Reading text:
━━━━━━━━━━━━━━━━

On Tue, Dec 12, 2023 at
            1:09 PM Gilberto Ferreira <gilberto.nunes32@xxxxxxxxx>
            wrote:
I strongly suggest you update to version 10
              or higher. 
 It's come with significant improvement
              regarding performance.
 ---
Gilberto Nunes Ferreira
(47)
                                  99676-7530 - Whatsapp / Telegram

Em ter., 12 de dez. de
                2023 às 13:03, Danny <dbray925+gluster@xxxxxxxxx>
                escreveu:
MTU is already 9000, and as you can see
                  from the IPERF results, I've got a nice, fast
                  connection between the nodes.

━━━━━━━━━━━━━━━━

Information supplied:
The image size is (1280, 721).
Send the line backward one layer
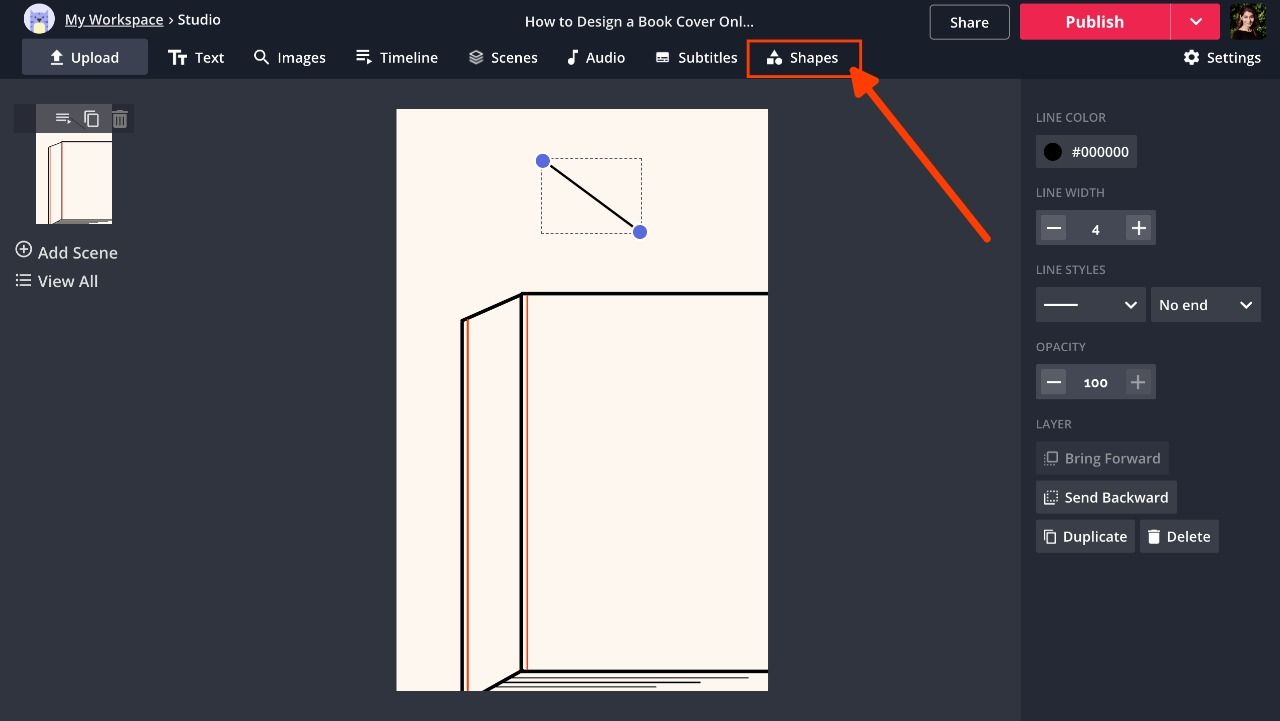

━━━━━━━━━━━━━━━━

What to work on:
[a] Reproduce word for word the part of the Gluster email thread that begins with "It's come with" and ends with "between the nodes.".
[b] Extend the Gluster email thread, picking up right after its final line.
The data has no connection to the Gluster email thread.

Answers:
[a]
It's come with significant improvement
              regarding performance.
 ---
Gilberto Nunes Ferreira
(47)
                                  99676-7530 - Whatsapp / Telegram

Em ter., 12 de dez. de
                2023 às 13:03, Danny <dbray925+gluster@xxxxxxxxx>
                escreveu:
MTU is already 9000, and as you can see
                  from the IPERF results, I've got a nice, fast
                  connection between the nodes.

[b]
On Tue, Dec 12, 2023
                    at 9:49 AM Strahil Nikolov <hunter86_bg@xxxxxxxxx>
                    wrote:
Hi, 
Let’s try the simple things:

Check if you can use MTU9000 and if it’s
                        possible, set it on the Bond Slaves and the bond
                        devices:
 ping GLUSTER_PEER -c 10
                          -M do -s 8972

Then try to follow up the recommendations from https://access.redhat.com/documentation/en-us/red_hat_gluster_storage/3.5/html/administration_guide/chap-configuring_red_hat_storage_for_enhancing_performance  

Best Regards,
Strahil Nikolov 

 On
                          Monday, December 11, 2023, 3:32 PM, Danny <dbray925+gluster@xxxxxxxxx>
                          wrote:
Hello list, I'm hoping someone can
                                let me know what setting I missed.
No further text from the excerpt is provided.